No longer is the goal to work hard and reach the top. Today, the savvy careerist works hard and reaches for their resignation letter.
"I've really enjoyed working here," you write, "but I'm going to enjoy quitting here a whole lot more."
Or so I learned in "Why is everyone quitting, and how do I know whether it is time to leave my job?" a recent article in The Washington Post by Taylor Telford and Aaron Gregg.
According to the authors, the U.S. Labor Department is reporting "a record 4.4 million people -- about 3% of the nation's workforce -- quit in September." That's on top of the 4.3 million who quit in August.
The name for this phenomenon is the "Great Resignation." What it says to me is that if you haven't quit yet, better get a move on. Nothing is more embarrassing than walking into the office, resignation letter in hand, only to learn there's no one to give it to, since everyone else has already quit.
Of course, if you're one of the poor unfortunates who really love their job, you may need help in finding a reason to quit. Before I quit writing this column, or you quit reading it, here are three factors that tell you it's time to go.

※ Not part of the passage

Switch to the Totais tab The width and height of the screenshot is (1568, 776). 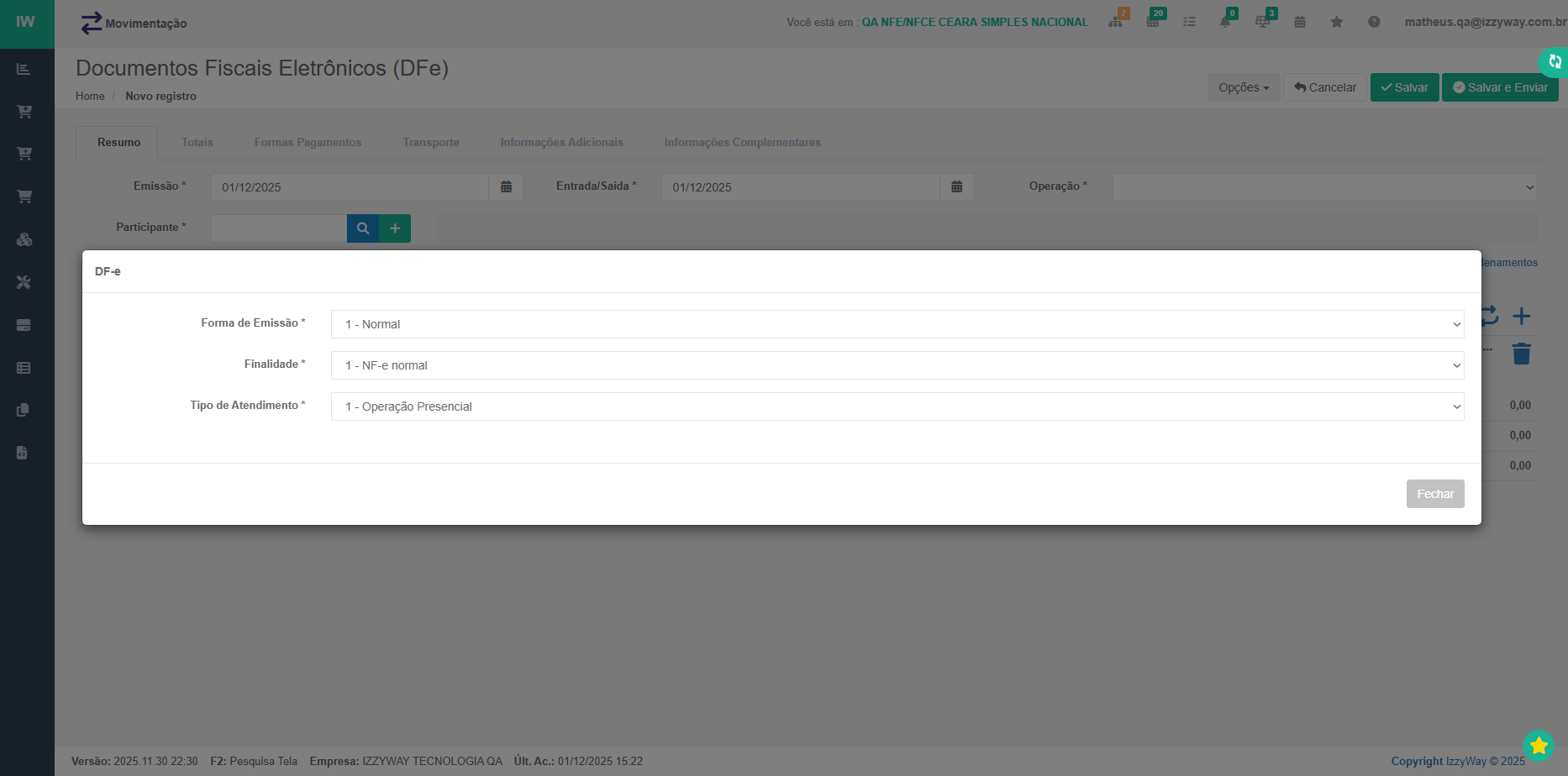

No. 1: Your boss is nice to you.
Does your manager treat you with respect? Do they shower you with scads of appreciation for your work? Beware! All those kind words are meant to lull you into a stupor. Your boss is getting ready to quit. By leaving a responsible employee in place to take up the slack and take on the pressure, your manager's own departure will seem more, well, managerial.
Don't be fooled. The minute you get an awesome review and big raise, immediately quit.